The last PPP road project to get off the drawing board in Czechia was the D47 project back in 2002, which ended in fiasco when a contract was awarded to an Israeli investor without a proper tender. The D4 project has not had an easy start either. The project was approved by the government in January 2016, but more than a year was lost when the advisory tender held by the Ministry of Transport (MOT) got bogged down in multiple appeals. 

The key milestones of the D4 tender are expected to be notification of pre-qualification to an unlimited number of interested parties in April, submission by them of requests to participate in the competitive dialogue procedure in June (resulting in a shortlist of four participants), with the competitive dialogue proper starting in October. Commercial close (signature of the project agreement by the MOT and the selected bidder) seems doable by year-end, and financial close (the agreement of all finance documents and ancillary agreements) could be achieved in Q1 2019. 

Participants in the tender will need to navigate a weird legal landscape shaped by the specific conditions of Czech public procurement law (which has changed more than 25 times since the days of the D47!), as well as laws enacted over the years in preparation for a PPP market that has never arrived. 

The provisions of the Public Procurement Act that required government approval of the project no longer apply, although the project is being structured as a competitive dialogue in accordance with the 2016 approval. Hopefully, methods developed on successful Slovak road deals over the past few years will be used and we won’t have to reinvent the wheel.

Historically, there was a kind of procurement bogeyman in this country, in the existence of both public contracts and concession contracts (initially regulated by separate acts but since 2016 sitting together in the Public Procurement Act). If the substance of a given project fulfilled the statutory definition of a concession (in the context of a roads project, the private sector taking material volume risk), the contract needed to be procured as a concession.

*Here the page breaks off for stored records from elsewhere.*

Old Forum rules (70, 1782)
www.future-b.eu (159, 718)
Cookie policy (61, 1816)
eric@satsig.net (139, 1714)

This was true even if the deal terms changed mid-tender, requiring cancellation of the tender and a return to square one. Now a concession contract can, for instance, be tendered using a competitive dialogue. There was also a requirement to request an opinion from the Ministry of Finance (MOF) on the economic impacts of a concession agreement prior to its signature. Failure to do so rendered the contract absolutely void under relevant case law. The requirement remains in the law, however it should not apply at the ministry level.

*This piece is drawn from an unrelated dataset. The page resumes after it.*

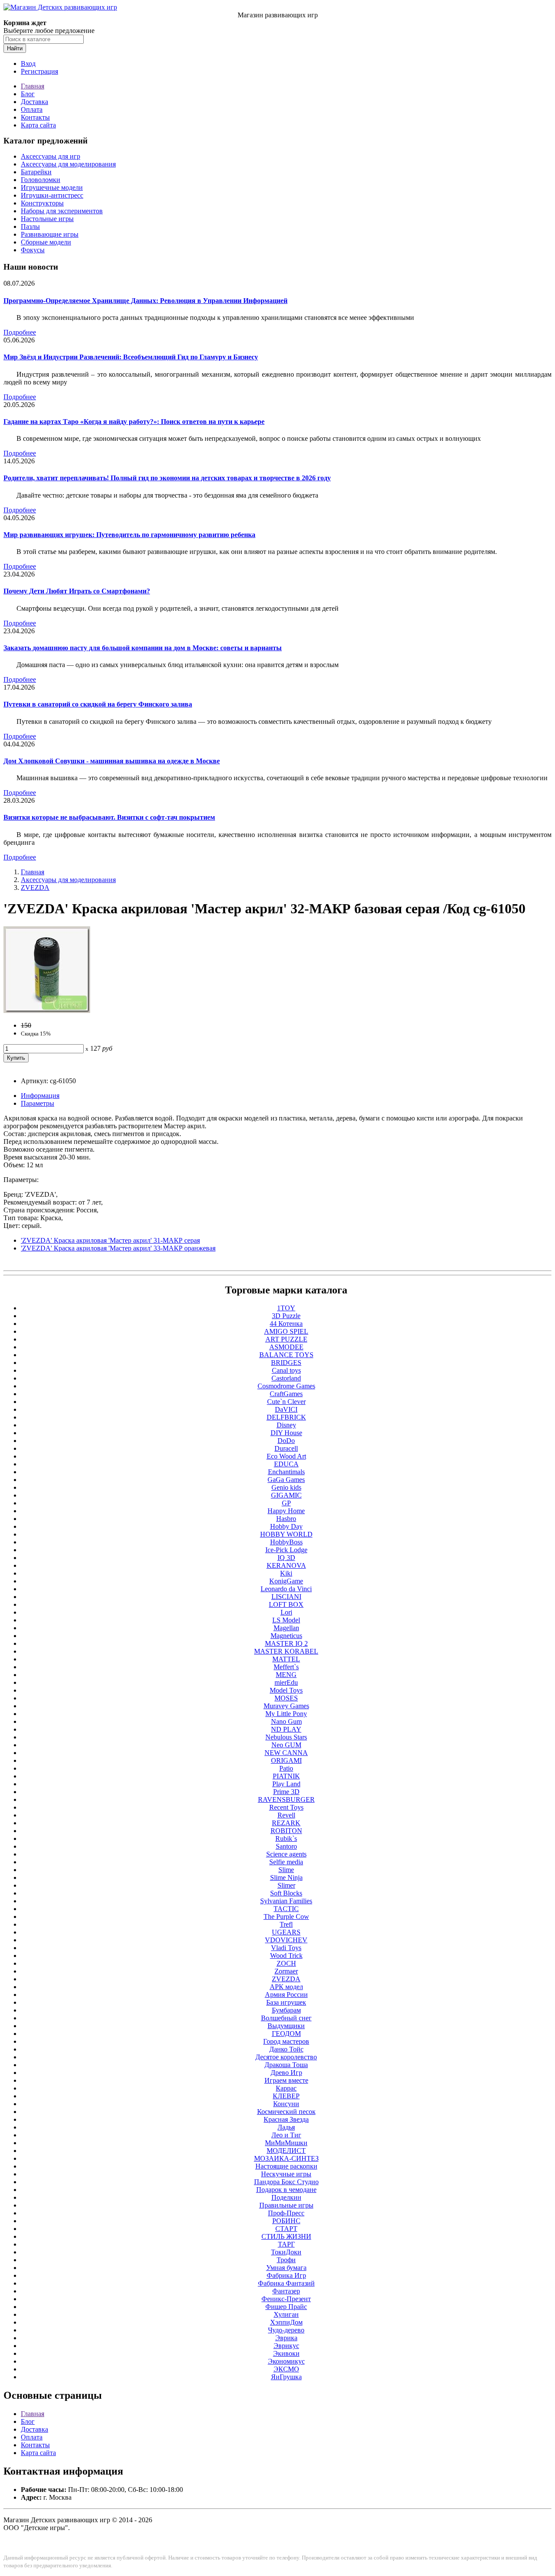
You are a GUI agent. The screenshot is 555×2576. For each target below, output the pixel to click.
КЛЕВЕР (286, 2096)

So there’s no need to be worried. Or is there? A handful of paragraphs in the Roads Act, shoe-horned in to ease concerns about the legality of the D47 project, create the concept of a concessionaire contract, which, despite sounding very much like a concession contract, is a different animal. A concessionaire contract is clearly not subject to MOF supervision. On the other hand, the Roads Act does require approval of a concessionaire contract by the government and of the state’s financial obligations set out in it by parliament. Since last year’s general election, communists and right-wing nationalists have gained in strength and confidence. This may well cause concern for bidders — especially international ones. How to address the risk of getting within a whisker of commercial close, only for parliament to throw the project out? Not in the concessionaire contract, because the parliamentary procedure occurs before it is signed, but perhaps in a side agreement providing that bid costs (and some loss of profit?) will be compensated.

So fingers crossed that all goes to plan. If so, there should be plenty of work for firms with experience in this area, whether for the contracting authority, sponsors, banks or sub-contractors. And if a successful precedent is created, next up could be the D7, D6, or D35!